Land transactions System
Filed under News
February 11 – ‘E-Succour’ in the near future will allow Bhutanese to make buy, sell and also inherit land at the click of a button online.
In the first step towards this, the national land commission (NLC) has installed a data centre or large computer memory in its building in Thimphu.
“We’ve already entered most of the information on individual thrams, digitised survey maps, cadastral survey maps and topography maps into the data centre,” said Dorjee Tshering, head of the survey department in NLC. The next step will be to ensure that this data is accessible to gewogs and dzongkhags online.

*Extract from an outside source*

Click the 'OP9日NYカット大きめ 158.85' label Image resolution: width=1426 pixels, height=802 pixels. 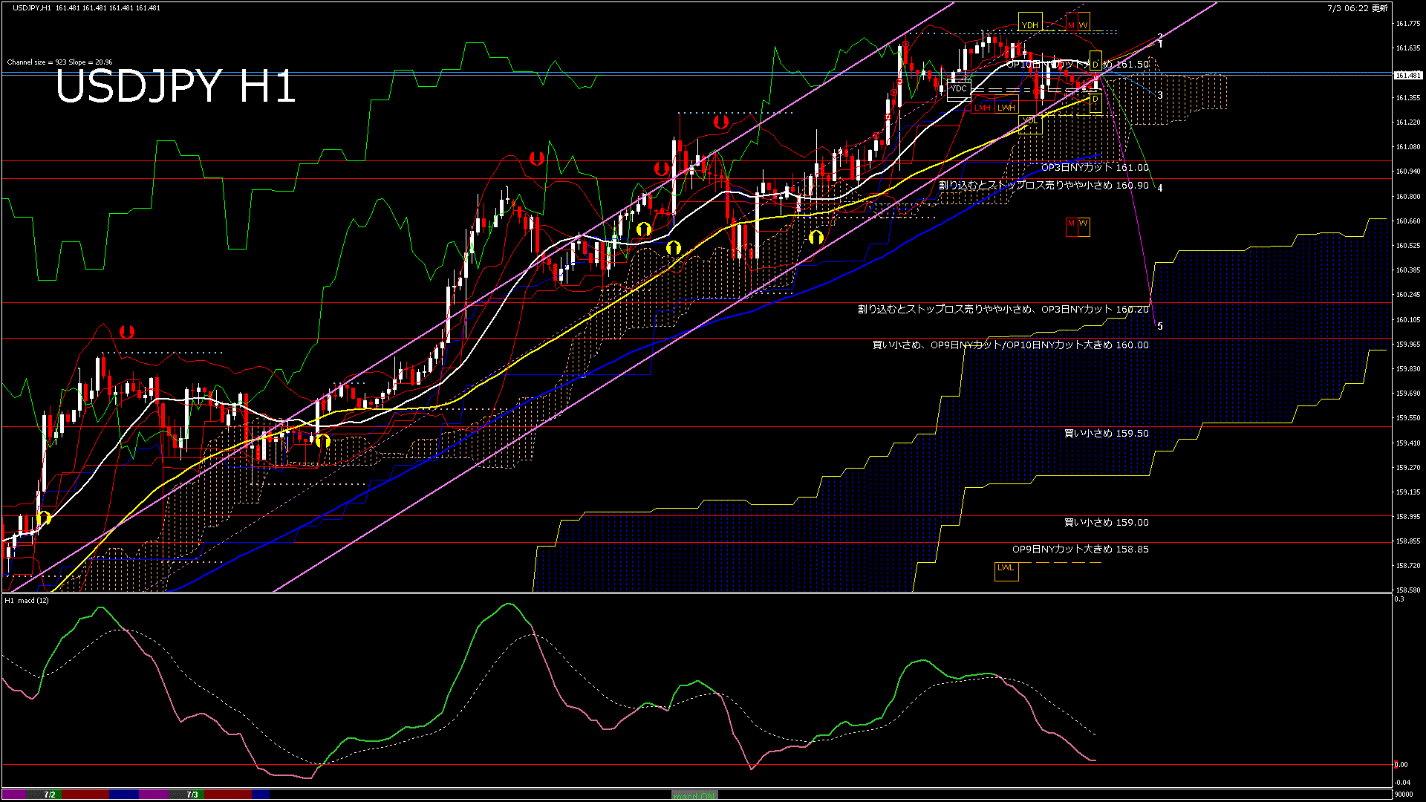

“What should eventually happen is that a villager only needs to make an application to his gewog office, after which everything will be done online for him, from checking details, approving the transaction and also giving the lagthrams online,” said Dorjee. The gewog and dzongkhag offices would be able to access the data centre and get all verifications and processes done online.
Part of this programme, he said, was also to streamline regulations and so current rules, like the mandatory one month wait for a land transaction, would be done away and reduced to just a week.
In the current system, people have to apply to the gup, who must manually verify it, after which it is sent to the dzongkhag, where land officials again do the verification before sending it to Thimphu for final verification and approval. The whole process takes a minimum of a month to few months and the applicant ends up travelling to the dzongkhag headquarter and the capital to follow up.
The data centre was set up in October 2009 and has five dedicated staff. It currently has six servers, which will be upgraded to twelve.
The online systems will be installed with software programs like land registration software, land mapping software and surveying software to help catalogue the information, locate it and use it. The system will also be accessible to financial institutions as the main item of mortgage is land. “This will help both FIs and ordinary people avoid fraud, like double mortgage, and financial transaction on land will also be easier and transparent,” said Dorjee.
“The data centre will also be useful to the government for planning, information and statistics, since we plan to link it up with other information centres like immigration, revenue and customs,’ said Dorjee.
According to Tshering Penjore, the system will have a trial run in Lheuntse or urban Thimphu in 2011, after which it could be introduced in stages across the country, in keeping with the new cadastral resurvey information.